ECLI:NL:RVS:2021:803
Raad van State
- Hoger beroep
- Rechtspraak.nl
Voorlopige voorziening in asielzaak met betrekking tot uitzetting en opvang van vreemdelingen
Op 15 april 2021 heeft de voorzieningenrechter van de Afdeling bestuursrechtspraak van de Raad van State uitspraak gedaan in een hoger beroep van vreemdelingen die een verblijfsvergunning asiel voor bepaalde tijd hadden aangevraagd. De staatssecretaris van Justitie en Veiligheid had deze aanvragen op 2 februari 2021 afgewezen. De vreemdelingen, die ook voor hun minderjarige kinderen procedeerden, hebben tegen deze afwijzing beroep ingesteld bij de rechtbank Den Haag. De rechtbank verklaarde de beroepen op 24 maart 2021 ongegrond, waarna de vreemdelingen hoger beroep instelden en verzochten om een voorlopige voorziening.

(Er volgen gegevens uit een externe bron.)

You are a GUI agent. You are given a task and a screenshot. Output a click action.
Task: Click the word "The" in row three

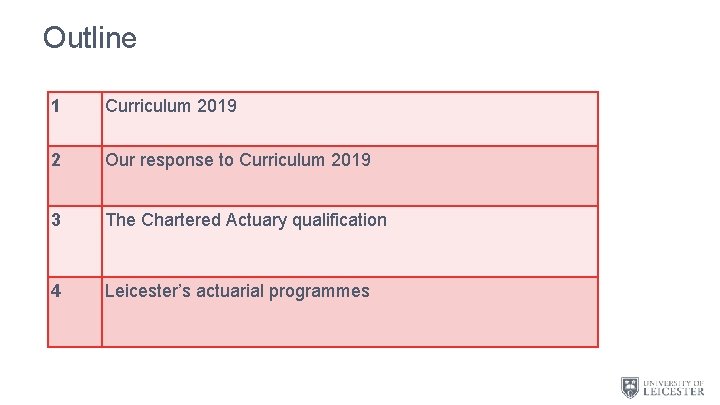pos(120,220)
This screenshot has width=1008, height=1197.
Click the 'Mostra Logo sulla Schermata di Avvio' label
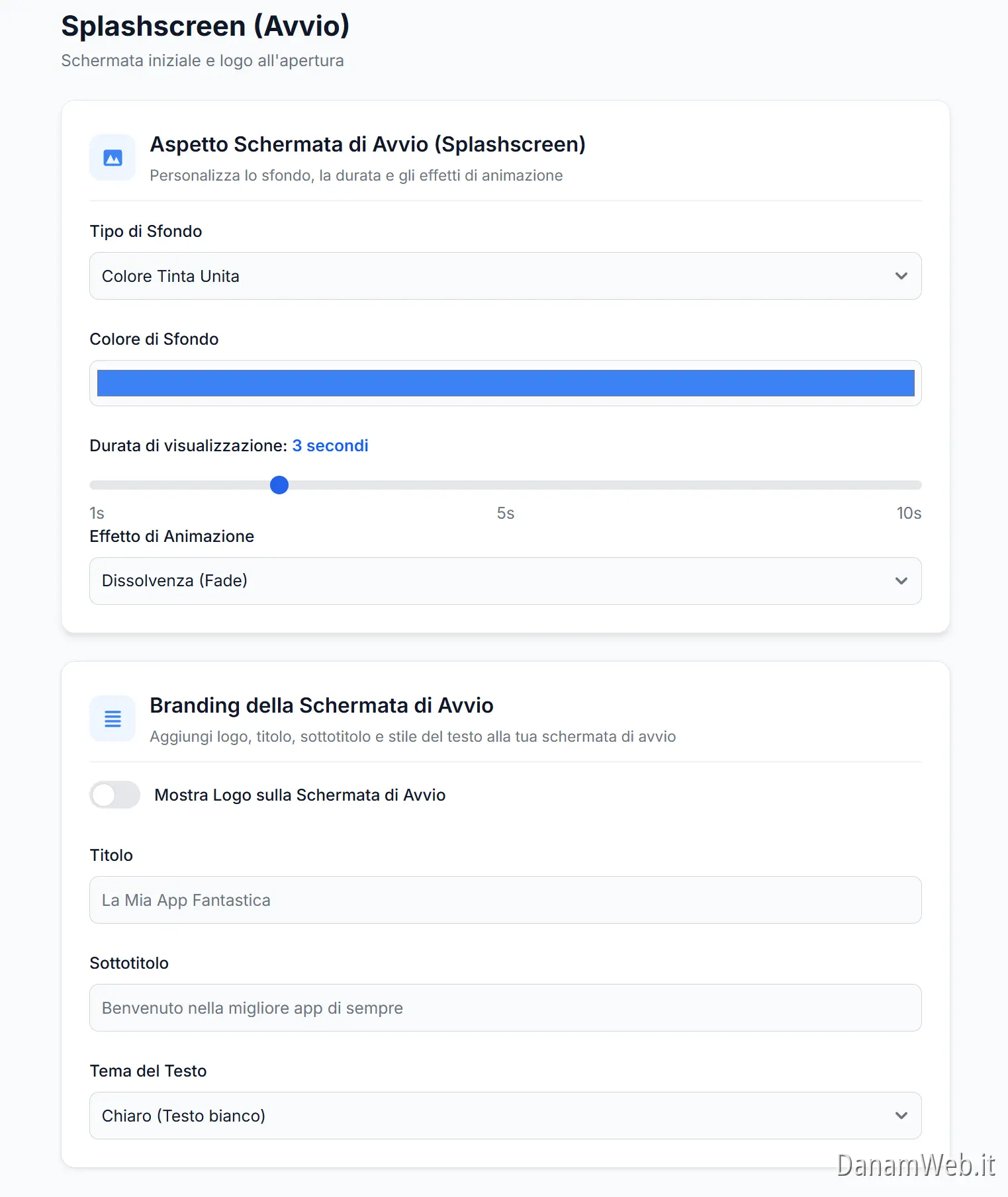coord(299,795)
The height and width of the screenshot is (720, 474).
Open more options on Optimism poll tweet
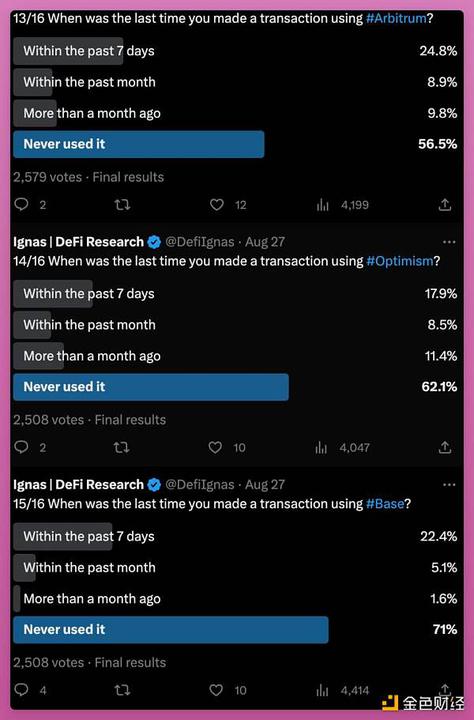pyautogui.click(x=449, y=242)
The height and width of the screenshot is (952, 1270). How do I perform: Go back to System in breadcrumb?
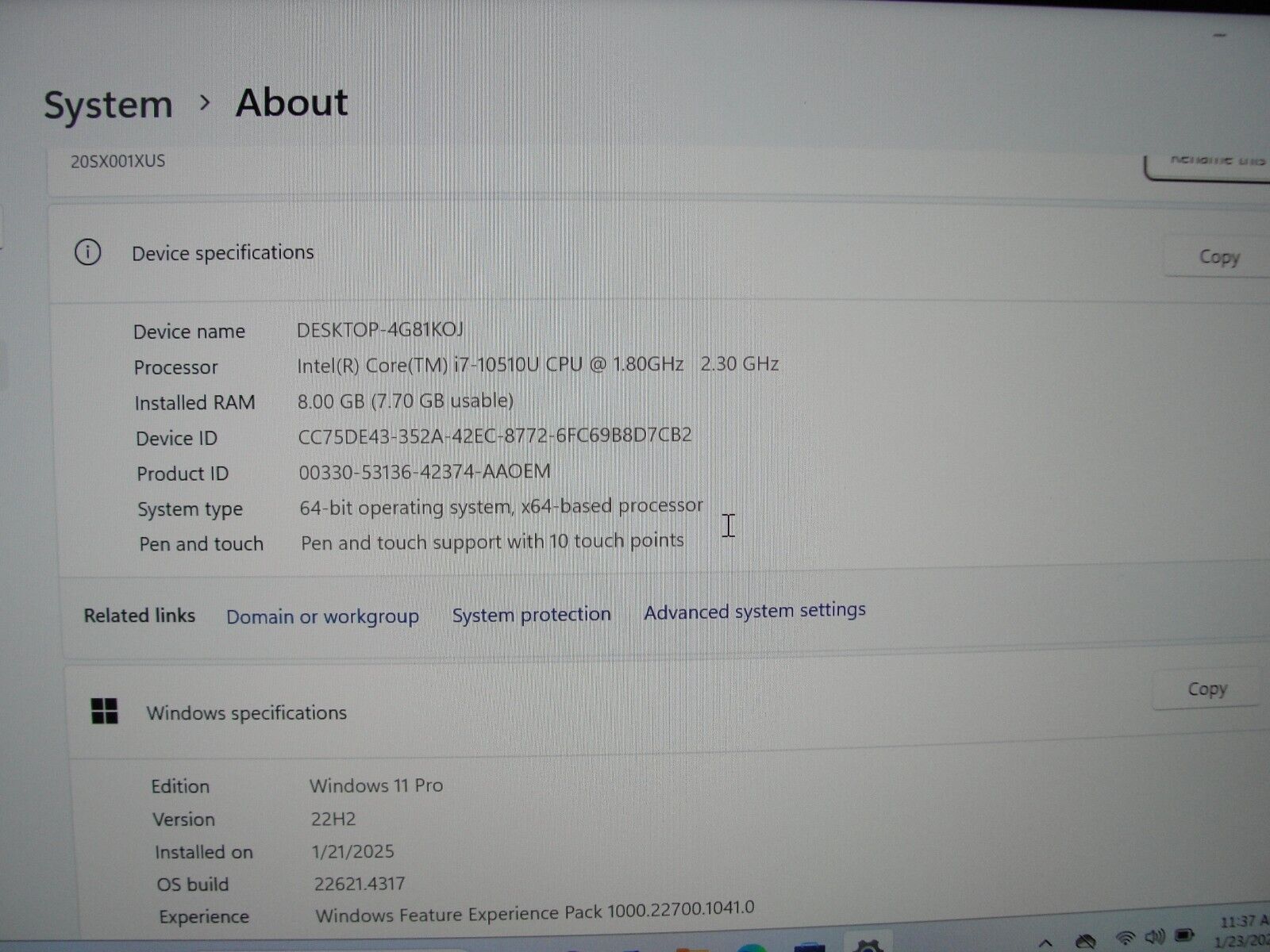point(108,105)
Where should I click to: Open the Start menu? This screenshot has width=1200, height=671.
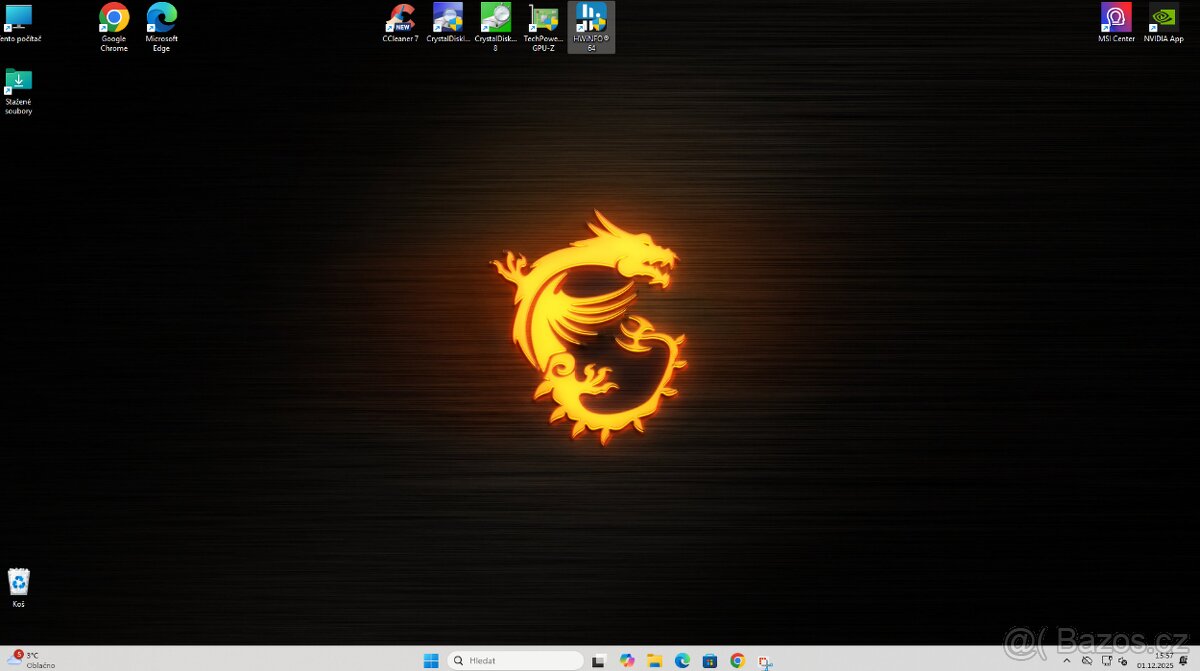point(431,660)
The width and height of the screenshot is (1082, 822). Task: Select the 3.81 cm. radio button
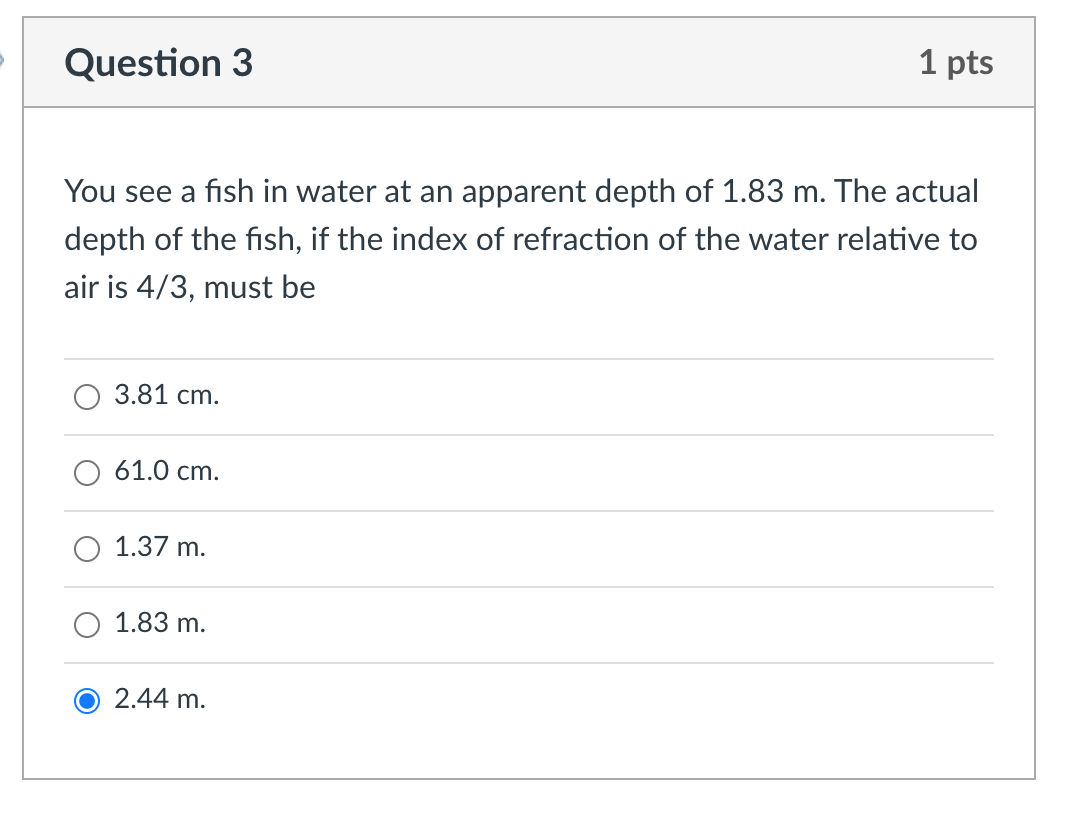[x=88, y=397]
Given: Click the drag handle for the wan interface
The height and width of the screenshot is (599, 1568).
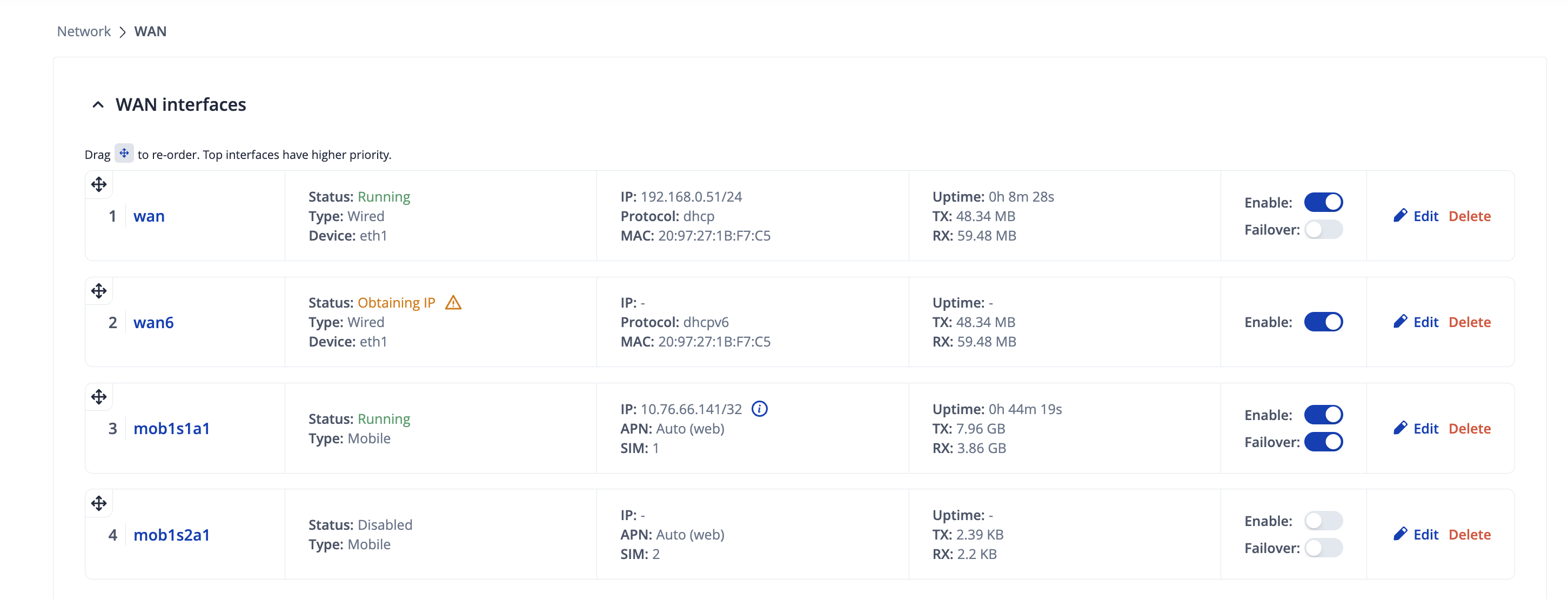Looking at the screenshot, I should (x=99, y=184).
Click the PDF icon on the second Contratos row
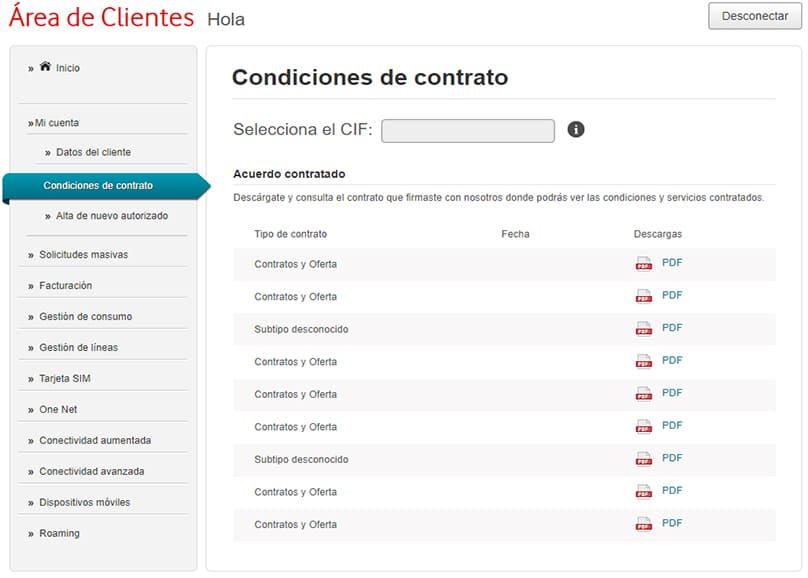 (643, 296)
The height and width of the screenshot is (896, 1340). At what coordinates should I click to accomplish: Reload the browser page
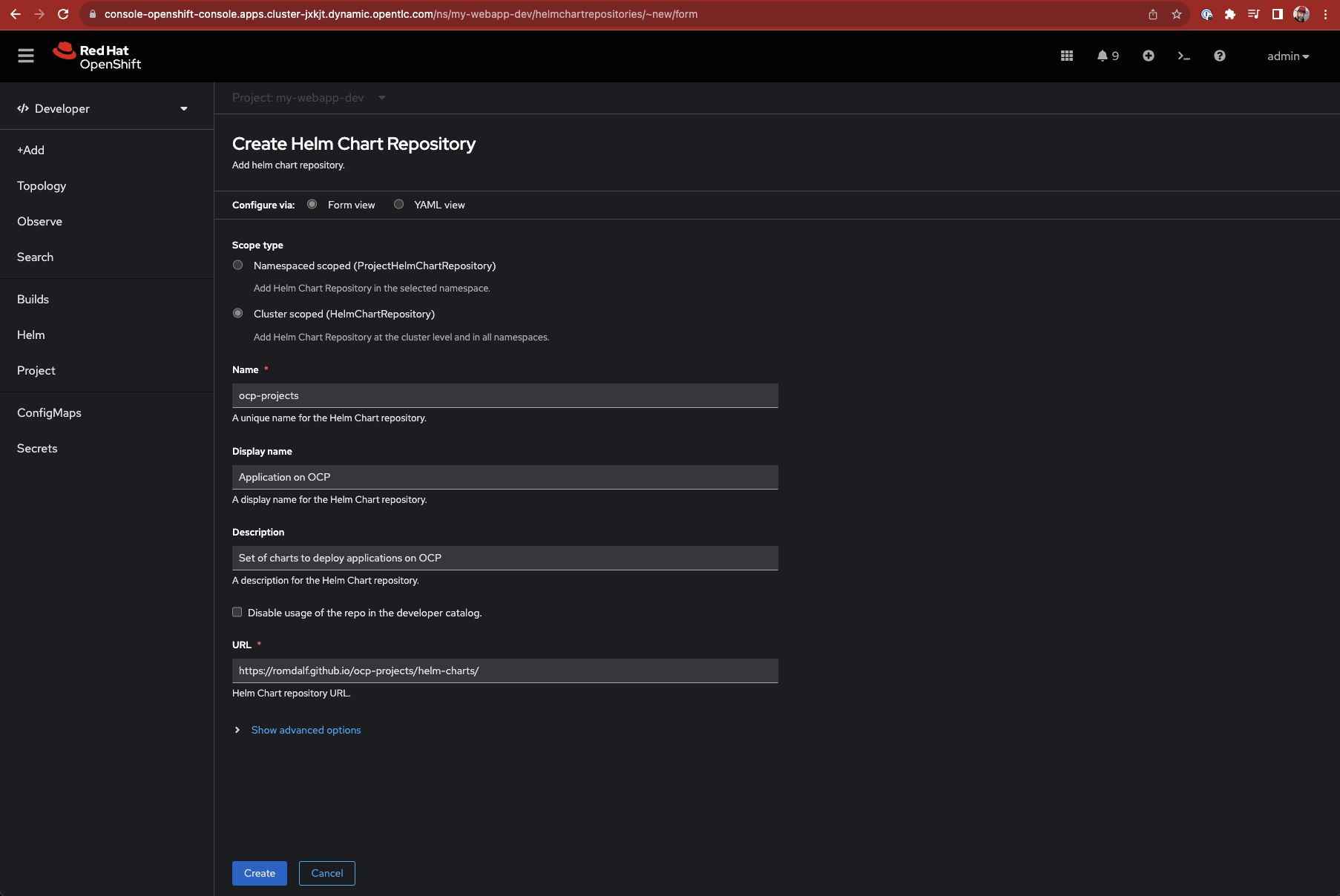63,14
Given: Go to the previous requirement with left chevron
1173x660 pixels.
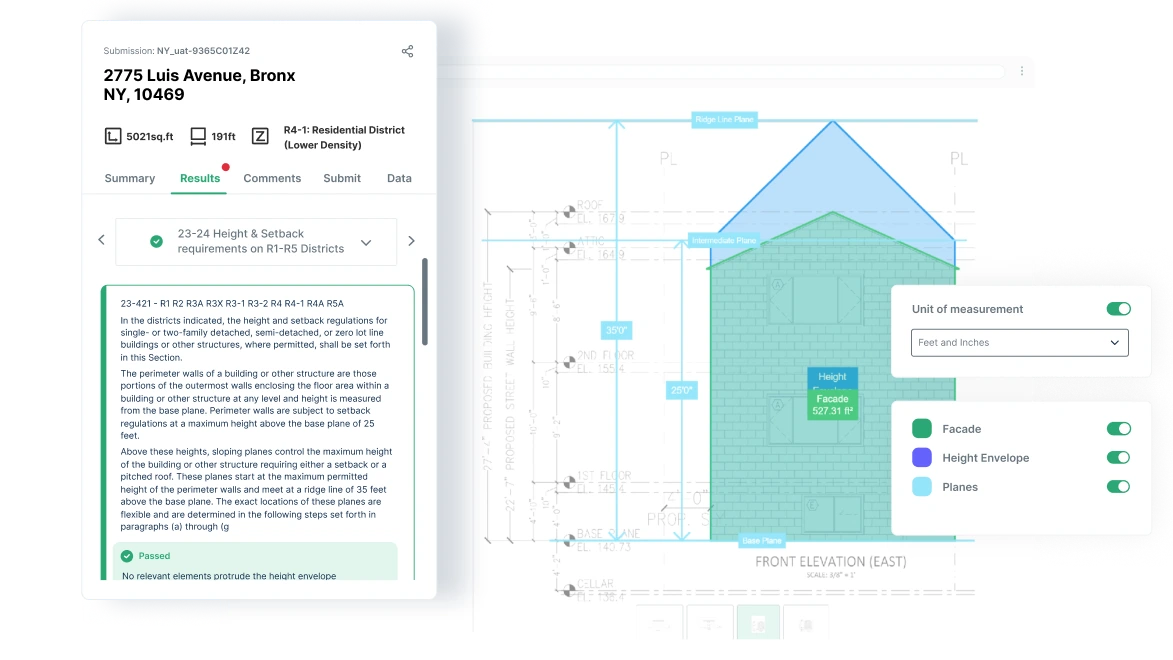Looking at the screenshot, I should (102, 240).
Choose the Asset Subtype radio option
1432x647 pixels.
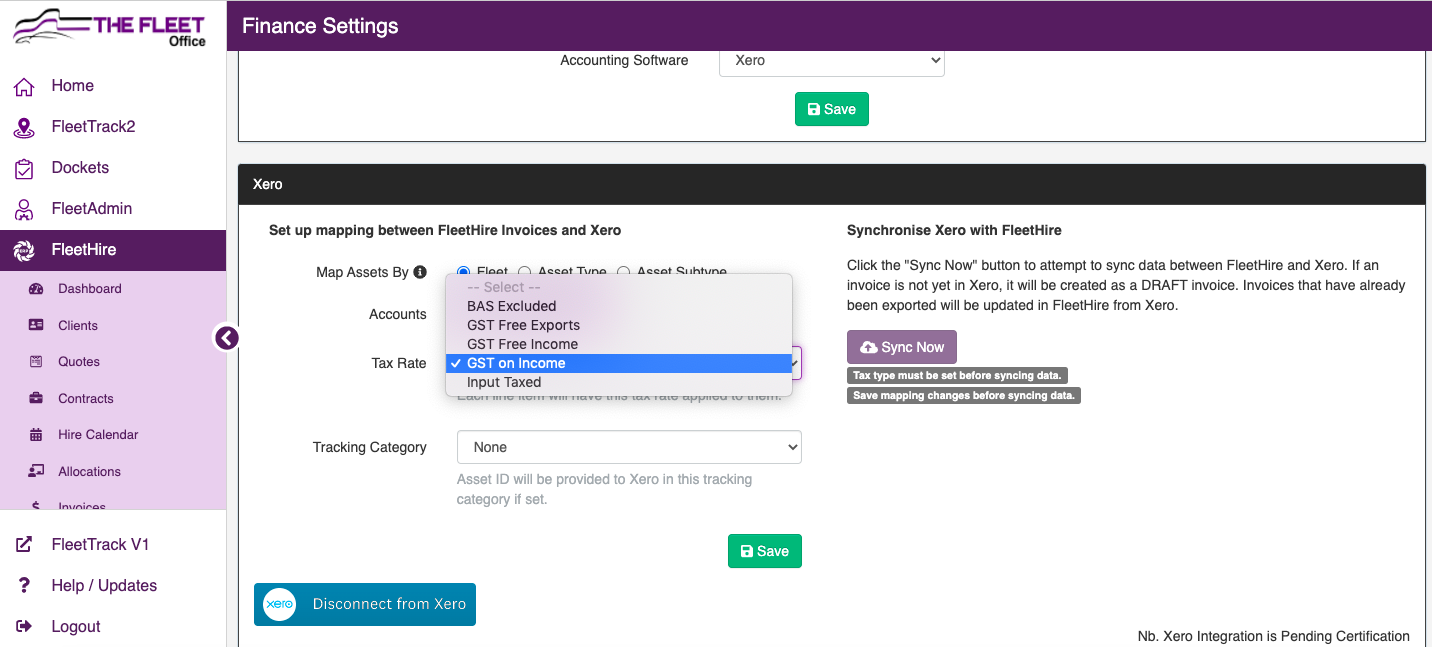click(x=624, y=272)
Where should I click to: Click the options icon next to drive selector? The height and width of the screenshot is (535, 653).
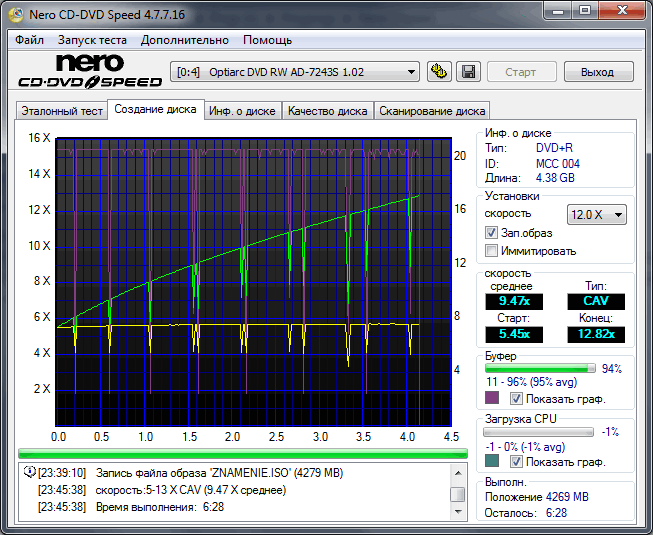click(x=438, y=72)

De vreemdelingen vroegen de voorzieningenrechter om te bepalen dat zij niet zouden worden uitgezet totdat er op het hoger beroep was beslist, en dat zij opvang en verstrekkingen zouden ontvangen. De voorzieningenrechter heeft, gelet op de aangevoerde argumenten, besloten om de voorlopige voorziening te treffen. Dit houdt in dat de vreemdelingen niet mogen worden uitgezet totdat er een beslissing is genomen op hun hoger beroep. Daarnaast is de staatssecretaris veroordeeld tot vergoeding van de proceskosten die de vreemdelingen hebben gemaakt in verband met hun verzoek, tot een bedrag van € 534,00, dat geheel is toe te rekenen aan beroepsmatige rechtsbijstand.
De uitspraak is gedaan door mr. A. Kuijer, die als voorzieningenrechter optrad, en is openbaar uitgesproken op 15 april 2021. De griffier, mr. J.A. Verweij, was aanwezig bij de uitspraak, maar de voorzieningenrechter was verhinderd om de uitspraak te ondertekenen.